As personagens do roteiro são inspiradas nos três sócios da I Play My City

As personagens do roteiro são inspiradas nos três sócios da I Play My City Ricardo Santo

 

Rita Pimenta

Dez mapas e um livro fazem de Explorar Lisboa um roteiro eficaz para as famílias partirem à descoberta da cidade. Numa lógica de peddy paper, os exploradores ficarão a conhecer ruas, jardins, recantos, artistas, escritores e muitas histórias. É aconselhável levar roupa e calçado confortáveis, um chapéu, uma garrafa de água, uma máquina fotográfica, um lápis e um caderno. Tudo a postos? Que comece a expedição. Primeiro destino: Belém O mapa que inaugura a visita a Lisboa propõe um circuito que durará cerca de três horas e fará com que a família exploradora percorra cinco quilómetros na zona de Belém, mas sem pressas. Ao desdobrar-se o mapa, logo se avisa que o grau de dificuldade é alto. Mas isso é para quem não estiver atento ao que vem descrito no Livro do Explorador, que pode ser lido antes de se começar esta prova pedestre ou ser consultado durante o passeio.
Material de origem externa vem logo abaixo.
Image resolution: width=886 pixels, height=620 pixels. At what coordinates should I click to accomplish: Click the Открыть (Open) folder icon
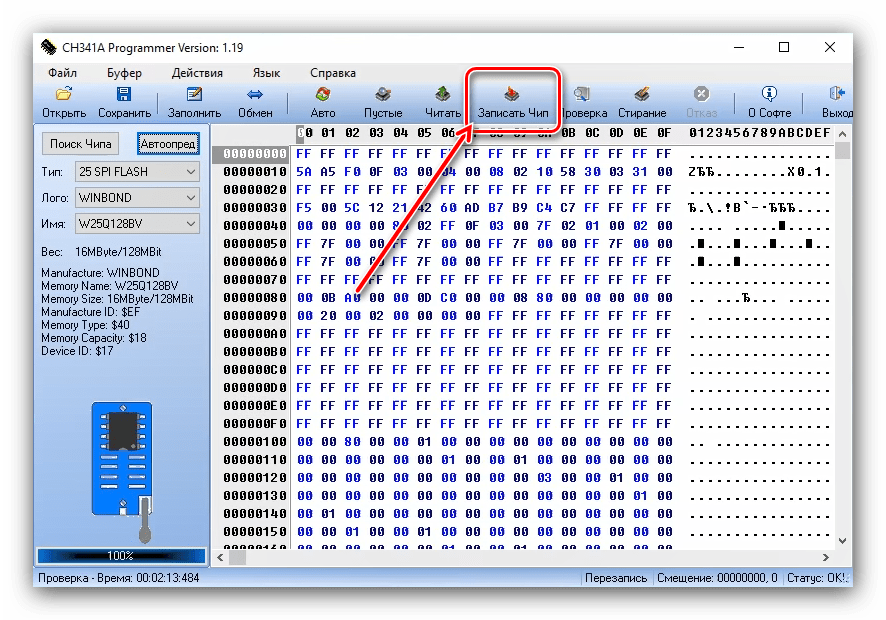[64, 95]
Depois da indicação “inicia o percurso na Rua de Belém, junto aos Pastéis de Belém”, vem o primeiro desafio: “Para poderes avançar, tens de dizer com que especiaria é que se comem estes famosos pastéis.” Há três hipóteses: “canela”, “erva-doce”, “pimenta”. De seguida, diz-se aos exploradores: “Segue em direcção ao Mosteiro dos Jerónimos e vira na segunda rua à direita, no Beco do Chão Salgado. Aqui encontras um padrão. Quantos anéis tem?”

Hão-de seguir-se perguntas sobre o significado das cores da bandeira de Portugal, sobre a nascente do Tejo ou o significado da expressão “velho do Restelo” e ainda um pedido para identificar uma constelação.

“A ideia de dar ferramentas aos miúdos para aprenderem sobre cidades já era antiga”, conta ao PÚBLICO Maria João Baeta, uma das responsáveis pelo projecto e que cuida da parte comercial. “A escolha do formato foi variando”, continua. “Pensámos em tapetes com carros, que atraem bastante os rapazes, mas, ao mesmo tempo, era muito ‘parado’ e tornava-se redutor para os adultos”, explica a ex-funcionária da Câmara de Lisboa e que actualmente é proprietária da loja de brinquedos Nas Nuvens, no Saldanha Residence.

Explorar Lisboa foi apresentado durante a Feira do Livro deste ano, no Parque Eduardo VII, e a equipa conseguiu vender perto de mil exemplares. “Para começar, foi muito bom”, diz Maria João Baeta. No entanto, para já, não consegue definir o perfil dos interessados. “Apareceram alguns avós que compraram o pack para os netos e também vários educadores que adquiriram o Explorar Lisboa para utilizarem nas suas creches e escolas”, descreve a comercial.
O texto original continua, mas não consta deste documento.